6

Tras dejar el comedor, Daphne subió y bajó de nuevo con el chal morado con borlas negras de su madre y la sensación de estar haciendo cosas apenas permitidas. Le pareció que la sirvienta la miraba de manera crítica. Ya habían traído el café y los licores, y Daphne pidió distraídamente una copita de licor de jengibre que su madre le pasó con la ceja alzada y una sonrisa burlona reprimida. Hubert, que estaba de pie sobre la alfombrilla de la chimenea, jugueteaba con una pitillera, golpeando un cigarrillo contra la tapa y arrugando la cara como si estuviera a punto de quejarse o hacer una gracia o en cualquier caso de decir algo que nunca dijo. Cecil, que por lo visto no quería contaminar la casa, había aprovechado el momento para abrir el ventanal y fumarse un puro fuera; y George lo había acompañado. La señora Kalbeck estaba sentada en su sillón con una sonrisa de preocupación y tarareaba una de sus cantinelas habituales mientras inspeccionaba las distintas botellas. Al parecer todo el mundo estaba muy borracho. Para Daphne la enseñanza de aquellas cenas de adultos era su manera de lanzarse sobre las bebidas y lo que ocurría una vez lo habían hecho. No le importaba que se produjera un aumento generalizado de la simpatía y del ruido ni que la gente dijera lo que pensaba, a pesar de que algunas de las cosas que pensaba George eran muy raras. Lo que le molestaba era que su madre se pusiera colorada y hablase demasiado: acontecimiento que a los demás, que también estaban borrachos, parecía traerles sin cuidado. Le salía la galesa que llevaba dentro de un modo un poco bochornoso. Si sonaba alguna música solía ponerse a llorar.
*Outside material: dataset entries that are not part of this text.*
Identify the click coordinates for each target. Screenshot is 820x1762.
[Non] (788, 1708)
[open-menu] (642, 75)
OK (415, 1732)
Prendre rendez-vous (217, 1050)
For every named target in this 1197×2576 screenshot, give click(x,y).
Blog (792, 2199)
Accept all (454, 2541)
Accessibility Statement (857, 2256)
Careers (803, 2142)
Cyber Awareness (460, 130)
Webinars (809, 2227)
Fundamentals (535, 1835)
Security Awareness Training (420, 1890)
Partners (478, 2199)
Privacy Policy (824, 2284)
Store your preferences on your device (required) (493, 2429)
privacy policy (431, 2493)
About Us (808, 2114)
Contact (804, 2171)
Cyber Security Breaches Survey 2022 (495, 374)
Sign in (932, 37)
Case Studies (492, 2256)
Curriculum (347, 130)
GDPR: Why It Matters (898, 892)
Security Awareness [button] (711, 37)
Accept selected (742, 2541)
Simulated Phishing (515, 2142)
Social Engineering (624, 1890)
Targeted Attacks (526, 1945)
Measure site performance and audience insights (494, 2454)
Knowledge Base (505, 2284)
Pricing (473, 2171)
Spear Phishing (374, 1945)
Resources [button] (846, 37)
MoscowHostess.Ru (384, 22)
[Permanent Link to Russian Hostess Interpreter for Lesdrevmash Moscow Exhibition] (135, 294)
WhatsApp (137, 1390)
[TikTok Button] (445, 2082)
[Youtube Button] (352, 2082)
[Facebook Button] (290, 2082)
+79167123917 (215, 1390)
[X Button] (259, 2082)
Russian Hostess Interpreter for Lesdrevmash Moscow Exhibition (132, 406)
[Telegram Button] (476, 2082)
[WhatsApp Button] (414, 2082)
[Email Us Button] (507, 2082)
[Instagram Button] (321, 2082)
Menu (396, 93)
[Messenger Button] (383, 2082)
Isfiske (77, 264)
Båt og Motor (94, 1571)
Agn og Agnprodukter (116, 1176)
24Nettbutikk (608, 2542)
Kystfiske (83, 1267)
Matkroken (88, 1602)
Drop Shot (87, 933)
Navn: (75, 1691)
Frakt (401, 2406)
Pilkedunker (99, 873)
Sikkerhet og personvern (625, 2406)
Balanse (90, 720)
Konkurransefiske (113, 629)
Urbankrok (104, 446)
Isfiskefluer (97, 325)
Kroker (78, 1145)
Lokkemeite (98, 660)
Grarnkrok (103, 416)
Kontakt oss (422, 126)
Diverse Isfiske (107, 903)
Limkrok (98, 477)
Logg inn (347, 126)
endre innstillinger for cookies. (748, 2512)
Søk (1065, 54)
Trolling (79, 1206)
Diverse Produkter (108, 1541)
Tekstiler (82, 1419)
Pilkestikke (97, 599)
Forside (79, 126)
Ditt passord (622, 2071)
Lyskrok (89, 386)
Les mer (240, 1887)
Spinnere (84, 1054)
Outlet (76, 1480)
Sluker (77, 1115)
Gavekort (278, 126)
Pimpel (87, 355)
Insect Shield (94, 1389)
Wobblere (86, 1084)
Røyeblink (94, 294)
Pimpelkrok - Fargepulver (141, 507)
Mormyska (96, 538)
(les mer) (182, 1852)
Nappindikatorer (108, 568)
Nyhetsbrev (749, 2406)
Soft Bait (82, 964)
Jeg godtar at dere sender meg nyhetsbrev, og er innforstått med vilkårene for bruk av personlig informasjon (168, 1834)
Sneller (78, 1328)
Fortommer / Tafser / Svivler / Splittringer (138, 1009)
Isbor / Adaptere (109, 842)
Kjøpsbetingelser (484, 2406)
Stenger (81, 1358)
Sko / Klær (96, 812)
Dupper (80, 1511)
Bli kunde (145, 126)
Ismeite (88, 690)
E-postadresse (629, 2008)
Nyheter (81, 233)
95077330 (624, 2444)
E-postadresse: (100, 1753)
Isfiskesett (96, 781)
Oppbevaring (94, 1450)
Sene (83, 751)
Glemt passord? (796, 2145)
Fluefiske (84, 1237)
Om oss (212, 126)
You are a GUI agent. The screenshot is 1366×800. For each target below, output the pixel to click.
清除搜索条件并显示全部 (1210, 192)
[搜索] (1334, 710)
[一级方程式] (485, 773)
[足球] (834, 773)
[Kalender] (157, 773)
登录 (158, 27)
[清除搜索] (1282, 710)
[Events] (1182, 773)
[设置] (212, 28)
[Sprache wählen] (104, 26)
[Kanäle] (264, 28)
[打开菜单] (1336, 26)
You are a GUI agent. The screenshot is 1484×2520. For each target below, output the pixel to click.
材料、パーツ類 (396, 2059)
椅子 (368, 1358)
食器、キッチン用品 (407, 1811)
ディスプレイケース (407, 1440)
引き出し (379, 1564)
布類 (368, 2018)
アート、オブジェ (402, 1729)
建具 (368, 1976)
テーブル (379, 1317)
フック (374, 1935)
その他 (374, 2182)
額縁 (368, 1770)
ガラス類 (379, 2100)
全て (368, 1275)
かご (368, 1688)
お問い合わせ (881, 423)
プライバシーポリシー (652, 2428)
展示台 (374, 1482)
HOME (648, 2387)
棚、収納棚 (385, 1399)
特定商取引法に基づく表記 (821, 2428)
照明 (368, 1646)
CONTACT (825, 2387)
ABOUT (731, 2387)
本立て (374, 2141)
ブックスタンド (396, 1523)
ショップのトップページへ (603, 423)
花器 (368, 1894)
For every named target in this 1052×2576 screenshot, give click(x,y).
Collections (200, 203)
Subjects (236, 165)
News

—¿Por qué no ponemos algo de música? —dijo en ese momento—. Pensaba ponerle a Cecil mi disco de Emmy Destinn.

—Pues la ventana está abierta —dijo Daphne—, la oirá desde fuera. —A ella también le apetecía salir al jardín, y se había puesto el chal con la vaga idea romántica de hacerlo.

—Ayúdame con el aparato, niña.

Freda cruzó volando la habitación, rozando la mesita redonda que tenía las fotografías encima. Tenía las caderas anchas y llevaba un corsé muy ceñido, y la cola recogida de su vestido se retorcía como el recuerdo de un revoloteo. Daphne la observó abstraída unos segundos en los que la figura de su madre, conocida en una mayor profundidad y de una manera más inconsciente que cualquier otra cosa en su vida, le pareció una mujercita decidida que estuviera ante ella en una tienda o en el teatro.

—Bueno…, ¡tengo que escribir algunas cartas! —dijo Hubert.

La señora Kalbeck le dedicó una sonrisa insulsa para dar a entender que seguiría allí cuando volviera.

El gramófono, con su camuflaje vertical de caoba, era un regalo reciente de su vecino Harry Hewitt; aparte del brazo que sobresalía a la derecha, tenía todo el aspecto de un bonito y antiguo armarito Sheraton, y parte de la gracia de ponerlo a funcionar para la gente consistía en levantar la tapa y abrir los cajones y enseñar lo que era realmente. No tenía un altavoz visible, y los cajones eran en realidad puertas que ocultaban el misterioso compartimento cubierto por una serie de listones del que salía la música.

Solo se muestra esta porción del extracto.